Seems like the Captain signed up for life, medical, and accidental coverage, with payout totaling $3040089 USD in case of death. To make things worse, it seems the Captain signed up for all these policies in late May/June, thus had only paid into this policy for one month before the accident.

A new conspiracy begins......

rubik101 1st August 2011 03:56

Conspiracy?
 
Sorry if this is thread drift, butas the subject has arisen...Some years ago, a colleague of mine in his late 40s took out LOL Insurance, paid one premium and then went for his bi-annual medical. Whilst on the dyno-bike gizmo his heart began to flutter, the test was stopped and he was rushed to hospital with an incipient heart attack. Never flew again! These things happen.

Airbubba 1st August 2011 04:15


These things happen.
Very true. Captain Tsu Way Ming took out large insurance policies before he crashed Silk Air 185 in 1997. Before that, FO Auburn Calloway bought insurance policies payable to his children before he tried to hijack and crash FedEx 705 in 1994.

It certainly may just be coincidence. Or, maybe not.

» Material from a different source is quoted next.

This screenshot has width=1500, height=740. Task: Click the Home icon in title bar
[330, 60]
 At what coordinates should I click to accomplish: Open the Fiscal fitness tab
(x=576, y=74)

400drvr 1st August 2011 06:36

Kalitta
 
Connie Kalitta tested this theory in a DC-8 a while back, it didn't work so well:

And the Captain never flew again from what I heard.

free at last 1st August 2011 12:32

Life Insurance
 
You bloggers are a joke, crew had a cargo fire, airplane quits flying at altitude and you call it insurance scam, YOU should be ashamed of you'r self.:=:=:=

japanam 1st August 2011 12:57

@ free at last

Nope, just sharing hardcore facts that was readily available on the net. ;)

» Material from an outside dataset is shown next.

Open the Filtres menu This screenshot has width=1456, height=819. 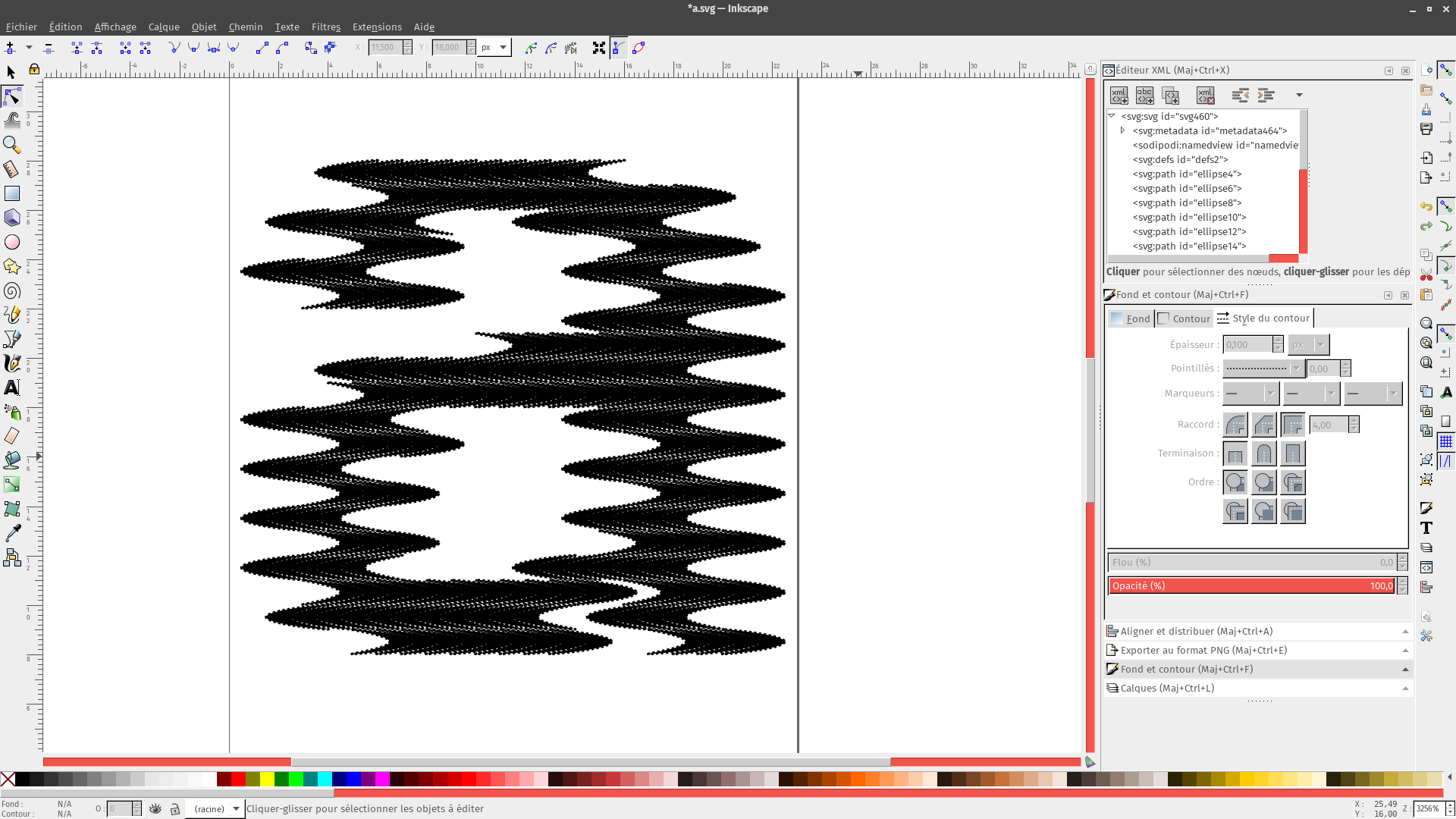(x=326, y=27)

Asiana pilot have taken out 7 insurance policies Asiana Airlines crash may have been a suicide - eTurboNews.com

Would you care to share a FACT, not your BS intuition?? But before you do, learn to spell you YANK:ok:

Tank2Engine 1st August 2011 12:58


You bloggers are a joke, crew had a cargo fire, airplane quits flying at altitude and you call it insurance scam, YOU should be ashamed of you'r self. :=:=:=
Good to see that at least one other (;)) blogger has his brain switched ON here! :rolleyes:

Come on people wake up!

It's been about 4 full days since the accident, the wreckage, the bodies and CVR haven't even been fished out of the ocean yet, and only one blogger is smart enough to know the exact accident cause already?!